Transcribe nothing but the lines from the one with "This screenshot has width=384, height=250." to the end of the entries, both included, keeping each exact and leaving every picture out.

[Pixel coordinate grounding data]
"""

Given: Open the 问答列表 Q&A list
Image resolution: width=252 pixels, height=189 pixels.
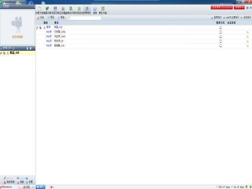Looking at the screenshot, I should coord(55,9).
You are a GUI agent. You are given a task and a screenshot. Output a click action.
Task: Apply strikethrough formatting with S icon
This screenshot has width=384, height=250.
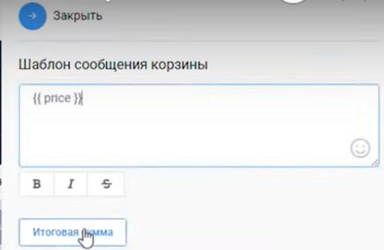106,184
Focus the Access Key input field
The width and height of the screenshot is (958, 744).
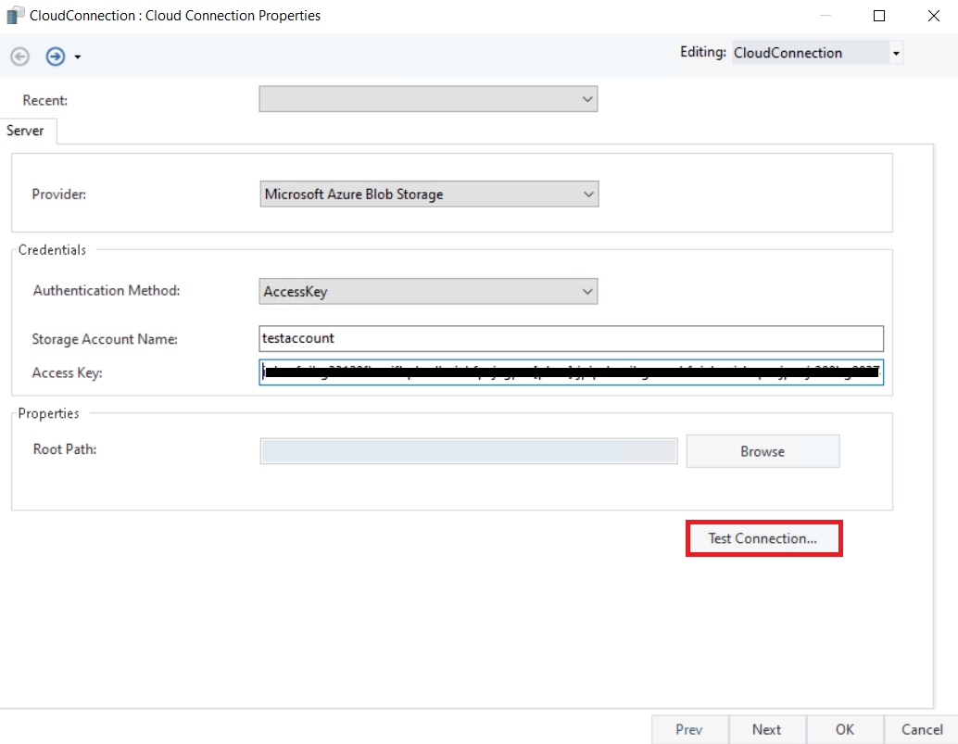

"""

**EXERCISE ANSWER**
This screenshot has width=384, height=250.
106,184
Focus the Access Key input field
The width and height of the screenshot is (958, 744).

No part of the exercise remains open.